Funny Girl

‘I’ve still got an agent,’ said Tony. ‘You can speak to her.’

 

 

‘Do you just do this sort of thing at random?’ said Clive. ‘Are you a regular ambusher of old duffers?’

 

‘No,’ said Max. ‘It was you I wanted.’

 

‘I’ll bet you say that to all the girls,’ said Sophie.

 

‘I’m actually a bit obsessive about Barbara (and Jim).’

 

‘I’ll bet you say that to all the sitcom couples,’ said Clive.

 

‘It’s true,’ said Max. ‘I can prove it.’

 

‘In a way that doesn’t involve you providing a synopsis of every single episode?’ said Bill. ‘Because we had a lot of that tonight.’

 

‘There were sixty-four made, right?’ said Max.

 

‘And twelve have survived,’ said June.

 

‘Well, I’ve got twenty-two,’ said Max.

 

He had their full attention.

 

‘How?’

 

‘Oh, you don’t want to know. But they’ve cost me a few quid.’

 

Bill hit him with his stick, hard. He’d clearly intended to crack him over the head, but Max thrust his arm up just in time and took the blow on his elbow.

 

‘What the FUCK?’ said Max.

 

June, it turned out, had done a first-aid course in preparation for a holiday with the grandchildren, and for a moment she was concerned that a bone had been broken. But after Max had walked around the room for a couple of minutes, stretching his arm and swearing, June decided that a hospital visit would not be required.

 

‘What did you do that for?’ said Max.

 

‘That’s our money,’ said Bill. ‘Ten episodes are two whole DVDs.’

 

‘Nobody’s buying DVDs any more.’

 

‘Repeat fees,’ said Bill. ‘Downloads.

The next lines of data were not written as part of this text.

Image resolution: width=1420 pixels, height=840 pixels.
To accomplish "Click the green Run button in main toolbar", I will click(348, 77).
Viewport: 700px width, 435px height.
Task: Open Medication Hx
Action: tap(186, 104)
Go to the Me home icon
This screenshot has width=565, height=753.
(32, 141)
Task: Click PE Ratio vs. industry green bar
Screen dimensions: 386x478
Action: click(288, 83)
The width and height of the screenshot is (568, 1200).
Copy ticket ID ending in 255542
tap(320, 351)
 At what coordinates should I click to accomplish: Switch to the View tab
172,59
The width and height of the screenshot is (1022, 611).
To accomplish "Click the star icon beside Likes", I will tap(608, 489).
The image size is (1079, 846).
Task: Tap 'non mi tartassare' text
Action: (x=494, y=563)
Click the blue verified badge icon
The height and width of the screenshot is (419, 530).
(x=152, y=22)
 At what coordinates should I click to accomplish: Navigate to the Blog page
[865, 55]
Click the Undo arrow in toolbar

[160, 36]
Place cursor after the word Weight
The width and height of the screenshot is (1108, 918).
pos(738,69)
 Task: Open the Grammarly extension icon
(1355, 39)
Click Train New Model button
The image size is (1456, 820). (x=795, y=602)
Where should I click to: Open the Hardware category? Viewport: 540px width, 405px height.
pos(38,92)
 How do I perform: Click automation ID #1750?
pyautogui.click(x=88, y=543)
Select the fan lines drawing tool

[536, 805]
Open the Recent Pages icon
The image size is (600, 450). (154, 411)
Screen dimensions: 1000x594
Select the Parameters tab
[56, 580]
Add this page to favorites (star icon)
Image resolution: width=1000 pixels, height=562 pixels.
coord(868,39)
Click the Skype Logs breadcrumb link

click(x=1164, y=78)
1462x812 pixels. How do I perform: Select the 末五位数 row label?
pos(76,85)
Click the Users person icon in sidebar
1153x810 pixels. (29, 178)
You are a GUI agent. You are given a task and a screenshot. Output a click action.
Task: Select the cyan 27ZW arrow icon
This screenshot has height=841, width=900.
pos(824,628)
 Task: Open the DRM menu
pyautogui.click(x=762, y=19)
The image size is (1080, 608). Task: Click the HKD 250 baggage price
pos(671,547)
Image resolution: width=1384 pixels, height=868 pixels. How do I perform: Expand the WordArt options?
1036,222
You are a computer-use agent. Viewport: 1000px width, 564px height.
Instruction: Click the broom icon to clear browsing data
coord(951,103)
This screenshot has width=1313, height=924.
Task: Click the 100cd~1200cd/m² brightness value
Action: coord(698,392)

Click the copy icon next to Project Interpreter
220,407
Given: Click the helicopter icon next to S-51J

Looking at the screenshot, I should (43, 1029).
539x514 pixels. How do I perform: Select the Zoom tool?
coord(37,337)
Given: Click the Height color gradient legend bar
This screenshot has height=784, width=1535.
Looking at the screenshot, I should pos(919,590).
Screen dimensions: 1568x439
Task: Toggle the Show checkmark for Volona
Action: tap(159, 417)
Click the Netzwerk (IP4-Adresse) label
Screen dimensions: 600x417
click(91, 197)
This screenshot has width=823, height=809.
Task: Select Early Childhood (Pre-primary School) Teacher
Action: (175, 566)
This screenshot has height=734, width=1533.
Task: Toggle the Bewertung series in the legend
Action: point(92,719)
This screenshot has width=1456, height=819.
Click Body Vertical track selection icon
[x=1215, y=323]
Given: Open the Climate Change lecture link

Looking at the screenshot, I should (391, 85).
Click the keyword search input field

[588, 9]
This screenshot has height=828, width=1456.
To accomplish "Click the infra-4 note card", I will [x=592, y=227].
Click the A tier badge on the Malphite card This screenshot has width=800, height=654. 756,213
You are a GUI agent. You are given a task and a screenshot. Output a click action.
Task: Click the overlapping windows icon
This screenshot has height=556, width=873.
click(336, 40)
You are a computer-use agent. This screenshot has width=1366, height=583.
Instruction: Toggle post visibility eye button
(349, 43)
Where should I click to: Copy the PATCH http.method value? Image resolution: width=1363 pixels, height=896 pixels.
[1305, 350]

All that malarkey. You owe us thousands of pounds.’

 

‘We’ll do all that when we put the stage show on,’ said Max. ‘If I decide I do want to work with a fucking lunatic.’

 

‘Excuse my friend,’ said Tony. ‘He’s been down on his luck.’

 

‘Thousands of pounds,’ said Bill again.

 

‘You’d only have pissed it up the wall,’ said Clive.

 

‘My prerogative,’ said Bill.

 

Something had just happened, Sophie thought. It didn’t really matter what it was, or that at its root was a pitiable desperation; tomorrow morning she would be able to call Georgia and tell her that Bill had walloped a young man with his walking stick, and Georgia would laugh, and express disbelief. Usually she had to listen to stories – about Georgia’s work, or her useless ex-husband, or the children. If she ever had anything to offer in return, it was something from the library, an illustrative anecdote about Christian in Majorca in 1975, or Chatterton Avenue in 1987, and Georgia had usually heard it many times before. (Georgia would never pretend that the story was fresh. She wasn’t that sort of daughter.) Sophie never had anything new. Already, Max’s play was worth more than the money she could earn from it. She wanted to do it more than she had wanted anything for years, apart from all the obvious, impossible things.

 

 

 

 

 

25

 

 

Tony and Bill met in a Polish café around the corner from Bill’s little house in Kentish Town. Bill couldn’t travel very far, and he clearly didn’t want Tony coming to his home. The cleaning lady was sick and hadn’t been for a couple of weeks, Bill told him. If it had been any other friend, Tony would have told him that he was being daft and that they could put up with a bit of mess, but it had been many, many years since Bill was in a position to pay a cleaning lady. Tony imagined cobwebs, booze bottles, mounds of old newspapers, takeaway cartons.

 

They ordered coffees, and in an awkward moment’s silence, Tony got his laptop out of his briefcase and put it on the table.

 

‘Really?’ said Bill.

 

‘I haven’t used a typewriter for years.’

 

‘I wasn’t asking you to bring a fucking great Corona with you. Pen! Paper! The coffee bar is longhand, isn’t it?’

 

‘It was. All those years ago. Does that mean it still is?’ said Tony.

 

‘Nothing still is,’ said Bill. ‘It’s all gone.’

 

‘Bloody hell, Bill.’

 

‘It’s true, though, isn’t it?’

 

‘We’ve got to stop thinking like that, if we want to come up with anything anyone wants to go and see. Max is right.’